Figure 4: Both exogenous serine and PHGDH expression support leukemia cell growth. (A) Bar graph represents the growth (%) of HL-60 leukemia cells transfected with either control or PHGDH siRNA and incubated for 48 hours in a medium with or without serine (n = 3). (B) Representative immunoblots for PHGDH and phospho-S6RP in the corresponding culture conditions. Bar graphs represent the growth (%) of HL-60 leukemia cells (C) incubated in a serine-free (or serine-containing) medium (n = 3) or (E) transfected with a PHGDH shRNA (or a control shRNA), and incubated for 48 hours in a medium with or without Gln (n = 2). (D) Representative immunoblots of phospho-S6RP in the different conditions described in C; the immunoblot experiments were repeated 2–3 times with similar results. (F) Effect of Gln replenishment on HL-60 cell growth after 72 hours Gln withdrawal and transfection with either PHGDH or control siRNA (n = 6).

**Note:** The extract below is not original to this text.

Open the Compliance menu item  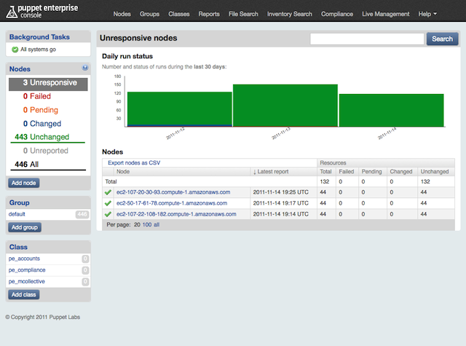click(x=338, y=14)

Serine contributes to protect leukemia cells against ROS production
Among the metabolic intermediates resulting from serine synthesis (and potentially relevant in non-proliferating Gln-deprived leukemia cells), we focused on the glycine/cysteine synthesis (see Figure 3B). Serine is indeed a precursor of these two amino acids that are necessary to form the anti-oxidant entity glutathione (GSH). We actually found that the amount of GSH was sensitive to change in Gln and serine availabilities (Figure 5A and 5B) and that ROS production was increased in Gln-deprived leukemia cells (Figure 5C). We also documented that cell exposure to H2O2 led to PHGDH protein upregulation (Figure 5D) and further increased the cytotoxic effects of PHGDH silencing in L-ase-treated cells (Figure 5E), thereby proving the role of PHGDH in the antioxidant defenses of leukemia cells.
Figure 5: PHGDH expression allows to reduce the extent of oxidative stress induced upon Gln withdrawal. Bar graphs represent the amounts of total glutathione in HL-60 leukemia cells exposed to a medium (A) with or without Gln (for 6 hours) and (B) with or without exogenous serine (for 48 hours) (n = 3). (C) ROS production (as determined using the H2- DCFDA probe) in HL-60 leukemia cells exposed for 6 hours to a medium with or without Gln (n = 4). Effects of H2O2 (10 μM, 48 hours) on (D) the expression of PHGDH in HL-60 cells and (E) on the growth of HL-60 cells transfected with control or PHGDH shRNA and treated with L-asparaginase.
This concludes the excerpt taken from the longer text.